Pressley, from the adjacent aisle, saw the suspect, 58-year-old Derek Vaughn, fleeing toward the exit and heard Goins’s cry for help, “He stole my purse!” and was soon hot on the man’s heels.
A much faster runner than Vaughn and the other shoppers, Pressley caught up with him in the parking lot and quickly took him to the ground, pinning him.
An outraged rabble of some 10 or 15 shoppers, Goins said, alongside Pressley, surrounded Vaughn and ensured he wasn’t going anywhere, and even went so far as to make him apologize to Goins.
The Butler County sheriff later said in a statement that the intervention amounted to a citizen’s arrest, and the justice-seeking bystanders put the fright in the suspect—and rightfully so.
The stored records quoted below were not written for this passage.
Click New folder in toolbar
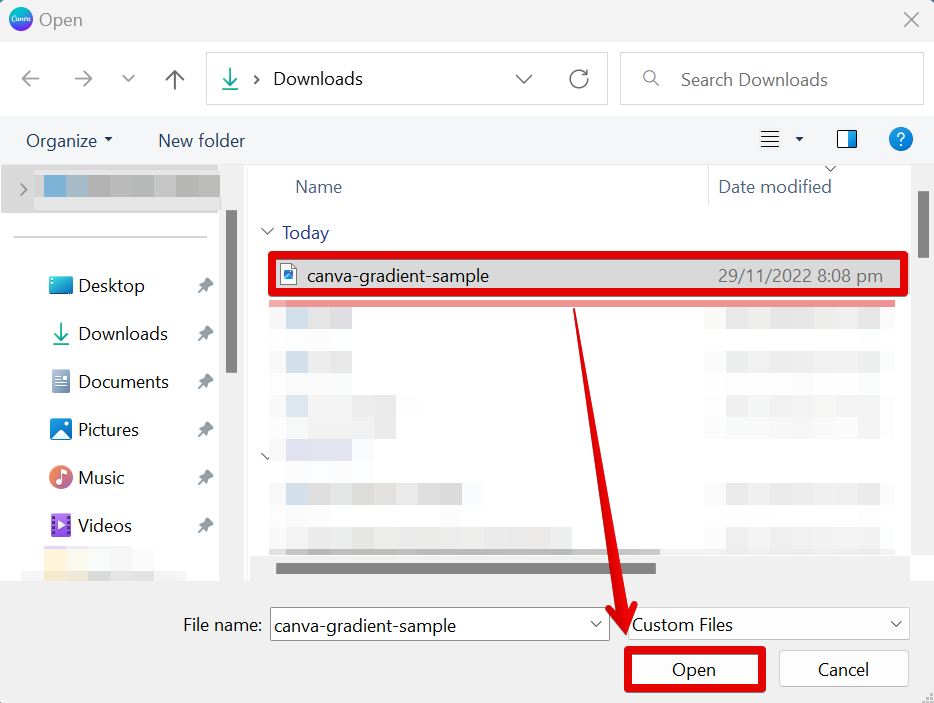 click(x=201, y=141)
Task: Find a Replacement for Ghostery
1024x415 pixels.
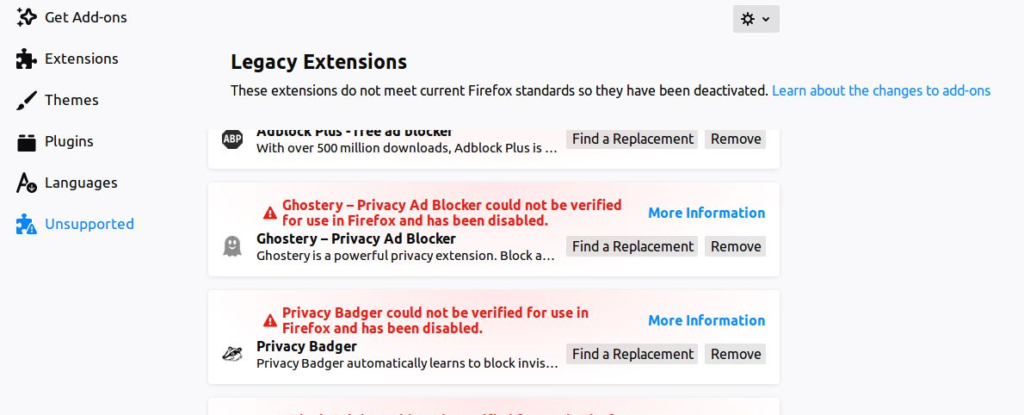Action: click(x=632, y=247)
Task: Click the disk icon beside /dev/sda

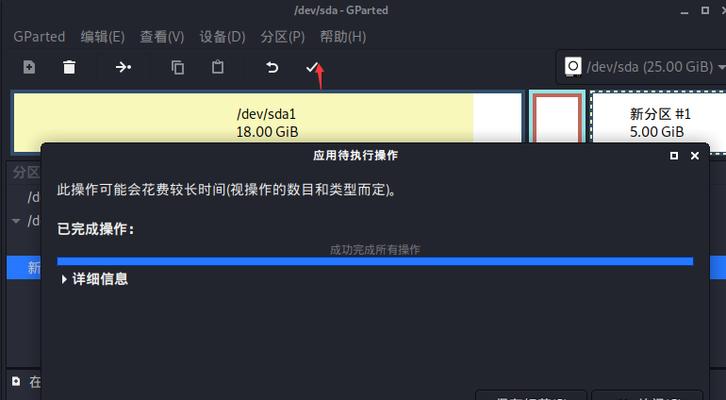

“[Vaughn] made a terrible mistake, people in that store started running after him, I call it the equivalent of having the pitchforks out,” said Sheriff Jones. “Listen, you come to this county and you do these kind of atrocities, and you do these lowlife things … [Vaughn] was anxious for the police to get there.
“This isn’t New York City, this isn’t California, this isn’t Chicago. The citizens here are going to take care of it themselves.”
He added that Vaughn was probably looking for cash to fuel a drug habit.
Goins after the incident told Fox News, “I feel that he picked me because I was a senior citizen, he could outrun me.”
Then on Dec. 15, The Butler County Sheriff’s Office recognized Pressley’s valiant act in stopping the suspect; he and Goins partook in a ceremony and Pressley accepted honors from the sheriff.
The young man stated that his grandmother, who raised him after his mother passed away, instilled in him that it’s important to help elderly women.
“I just turned around and did what I had to do as a citizen, and I’m glad I helped [Goins], because she’s a wonderful, lovely lady,” said Pressley. “My grandma took me in, and she did very good by me. She had house rules and stuff like that.
“It was good that she taught me what she taught me, and I’m thankful.”
Pressley and Goins are not only keeping in touch but also planned a dinner date in the not-too-distant future.